Honestly, if Rocky Anderson were running for President, I'd support him in a heartbeat, and if Harry Reid were the Democratic nominee, I'd support him too. I think a lot of this is from the fact that we've already had a theocratic Republican President. Heck, several leaders of the Republican party have as much come out and said they want a theocracy. It'd be a lot easier if those of you trying to defend Romney would pledge, a la JFK, a firm commitment to separation of church and state, coupled with an explanation in your own words of why it's important. But it doesn't even matter if you were to do that, because Romney didn't do that--in fact, he said we have too *much* separation of church and state--an alarming and dangerous statement to me.

And, hey, Ryan, great tolerance there for those who aren't Mormon--"Move away from Utah and no one will miss you." Fascinating. You gonna extend that attitude to non-Mormons in the U.S. if Romney's President?

Jeffrey Davis--Ives is *one* of the greats, no doubt, but I'd put Bernstein, Copeland, Ellington, & Gershwin up there with him as "most American."

"[I]f you don't like Utah, move away. No one will miss you."

That pretty much sums up the "tolerant" attitude of the church. Too bad your propaganda keeps you from seeing the truth.

And as for treating ex-Mormons as just one party in a relationship that "just didn't work out," well, nice attempt at rationalizing the way Mormons shun their former brothers and sisters, but that sort of "blame the victim, too" mentality just won't wash.

Instituting a ban on blacks in the priesthood _is_ racism, pure and simple. We know Brigham Young was instrumental in this, and we can do the comparison with other LDS sects, like the Community of Christ or the Strangites, to see that the Mormons were more racist than the others.

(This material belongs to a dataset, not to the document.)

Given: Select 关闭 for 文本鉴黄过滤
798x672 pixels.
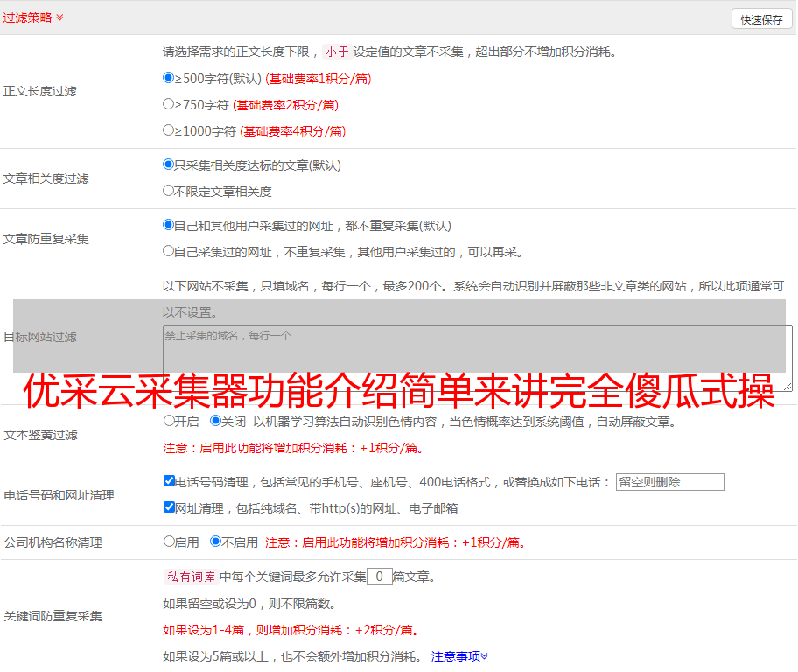Looking at the screenshot, I should (x=216, y=421).
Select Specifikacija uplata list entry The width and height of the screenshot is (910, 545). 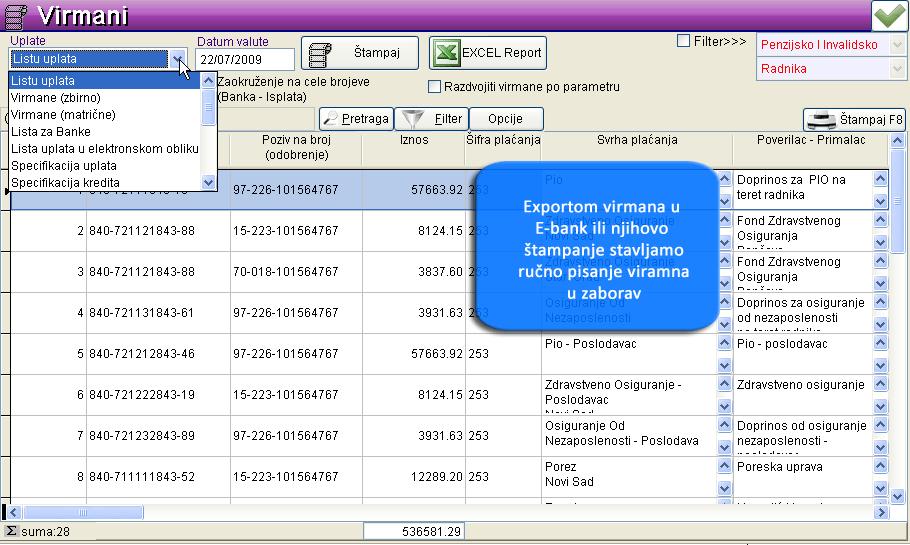[64, 166]
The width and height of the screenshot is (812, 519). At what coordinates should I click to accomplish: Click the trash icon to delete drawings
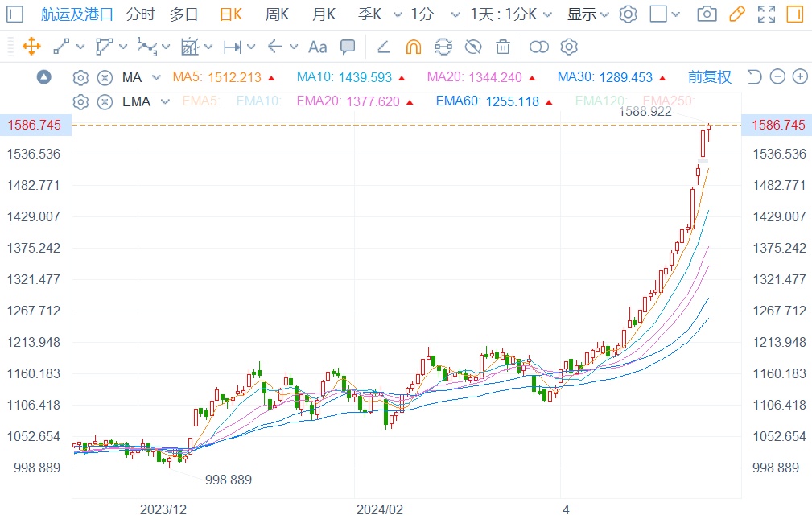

As for the the whitening of skin and the blackness as a curse, just go to Nepthi:

"And he had caused the cursing to come upon them, yea, even a sore cursing, because of their iniquity. For behold, they had hardened their hearts against him, that they had become like unto a flint; wherefore, as they were white, and exceedingly fair and delightsome, that they might not be enticing unto my people the Lord God did cause a skin of blackness to come upon them.

22 And thus saith the Lord God: I will cause that they shall be loathsome unto thy people, save they shall repent of their iniquities.

23 And cursed shall be the seed of him that mixeth with their seed; for they shall be cursed even with the same cursing. And the Lord spake it, and it was done."

So being white is fair and delightsome, but being black is a curse from God and makes you loathsome. It's pretty hard to interpret that as anything but black skin as a curse from God. And Mormons in fact did interpret it that way.

Let's compare dates for when the various LDS churches accepted black priests:

Before the split (1830s and 40s): abolitionists, ordain blacks as priests

After the death of Joseph Smith:

Church of LDS (Mormons): Brigham Young takes over, teaches the Curse of Ham and blacks are denied the priesthood (Book of Abraham). Only overturned in _1978_!

Community of Christ: 1845, Joseph Smith III has a revelation and it is incorporated in official doctrine, blacks are full members, with essentially no break.

Strangites: Significant black elders while Strange was alive, no real break.

Fundis: Still in favor of polygamy and against black ordination.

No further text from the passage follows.